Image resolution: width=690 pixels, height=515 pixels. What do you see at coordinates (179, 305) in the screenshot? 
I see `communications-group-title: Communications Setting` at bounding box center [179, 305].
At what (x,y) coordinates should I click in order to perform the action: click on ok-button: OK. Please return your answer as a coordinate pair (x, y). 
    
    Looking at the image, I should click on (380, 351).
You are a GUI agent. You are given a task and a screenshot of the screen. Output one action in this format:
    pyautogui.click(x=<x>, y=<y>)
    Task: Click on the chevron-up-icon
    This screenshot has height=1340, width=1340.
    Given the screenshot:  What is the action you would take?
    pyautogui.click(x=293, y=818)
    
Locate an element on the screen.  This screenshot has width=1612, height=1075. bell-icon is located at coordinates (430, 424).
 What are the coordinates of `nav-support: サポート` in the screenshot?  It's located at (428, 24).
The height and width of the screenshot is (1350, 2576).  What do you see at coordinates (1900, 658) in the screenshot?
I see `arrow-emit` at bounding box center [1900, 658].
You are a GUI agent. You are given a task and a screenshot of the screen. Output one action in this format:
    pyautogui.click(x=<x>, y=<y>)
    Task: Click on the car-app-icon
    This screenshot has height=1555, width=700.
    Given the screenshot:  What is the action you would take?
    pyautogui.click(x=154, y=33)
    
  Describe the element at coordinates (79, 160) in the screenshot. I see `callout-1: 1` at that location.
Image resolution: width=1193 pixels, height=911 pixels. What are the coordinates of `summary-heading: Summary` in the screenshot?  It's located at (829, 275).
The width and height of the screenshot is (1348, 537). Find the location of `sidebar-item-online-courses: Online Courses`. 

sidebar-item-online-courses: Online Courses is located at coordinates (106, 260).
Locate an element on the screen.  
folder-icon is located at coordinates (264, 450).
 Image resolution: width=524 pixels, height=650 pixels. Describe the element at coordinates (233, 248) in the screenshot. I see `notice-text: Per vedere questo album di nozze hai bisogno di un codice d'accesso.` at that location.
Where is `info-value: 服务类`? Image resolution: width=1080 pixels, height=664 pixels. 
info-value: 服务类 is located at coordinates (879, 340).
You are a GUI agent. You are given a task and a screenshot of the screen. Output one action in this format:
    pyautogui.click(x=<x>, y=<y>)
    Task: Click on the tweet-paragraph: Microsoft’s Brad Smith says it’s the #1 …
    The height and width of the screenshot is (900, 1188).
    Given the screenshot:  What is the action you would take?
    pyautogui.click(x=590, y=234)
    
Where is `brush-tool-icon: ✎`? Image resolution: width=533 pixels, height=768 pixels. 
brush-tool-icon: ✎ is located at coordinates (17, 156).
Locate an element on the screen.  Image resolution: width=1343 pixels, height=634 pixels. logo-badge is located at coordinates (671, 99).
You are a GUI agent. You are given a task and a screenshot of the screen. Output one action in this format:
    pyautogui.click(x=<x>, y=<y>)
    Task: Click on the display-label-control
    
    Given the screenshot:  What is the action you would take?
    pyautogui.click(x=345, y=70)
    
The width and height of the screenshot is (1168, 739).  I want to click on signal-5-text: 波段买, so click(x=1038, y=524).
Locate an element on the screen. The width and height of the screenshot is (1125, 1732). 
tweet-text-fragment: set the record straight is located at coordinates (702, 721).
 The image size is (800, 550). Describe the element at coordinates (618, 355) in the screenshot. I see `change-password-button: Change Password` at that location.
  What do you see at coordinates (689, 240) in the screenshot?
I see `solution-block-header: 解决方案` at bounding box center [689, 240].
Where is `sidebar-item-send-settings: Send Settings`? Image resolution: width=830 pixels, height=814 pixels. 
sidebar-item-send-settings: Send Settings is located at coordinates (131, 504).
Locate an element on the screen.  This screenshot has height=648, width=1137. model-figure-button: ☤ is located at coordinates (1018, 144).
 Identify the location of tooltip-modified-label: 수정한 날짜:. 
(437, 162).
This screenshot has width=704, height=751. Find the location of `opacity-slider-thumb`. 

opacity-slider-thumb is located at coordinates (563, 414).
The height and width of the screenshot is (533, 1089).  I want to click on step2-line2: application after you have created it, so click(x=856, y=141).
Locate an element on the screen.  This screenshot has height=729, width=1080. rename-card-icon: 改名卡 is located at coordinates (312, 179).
--*--
> [Exercise directions]: Output the items unchanged, from the line with "coordinates (1018, 144)." up to and including the line with "The height and width of the screenshot is (533, 1089).".

> [Result for this task]:
Locate an element on the screen.  This screenshot has height=648, width=1137. model-figure-button: ☤ is located at coordinates (1018, 144).
 Identify the location of tooltip-modified-label: 수정한 날짜:. 
(437, 162).
This screenshot has width=704, height=751. Find the location of `opacity-slider-thumb`. 

opacity-slider-thumb is located at coordinates (563, 414).
The height and width of the screenshot is (533, 1089).  I want to click on step2-line2: application after you have created it, so click(x=856, y=141).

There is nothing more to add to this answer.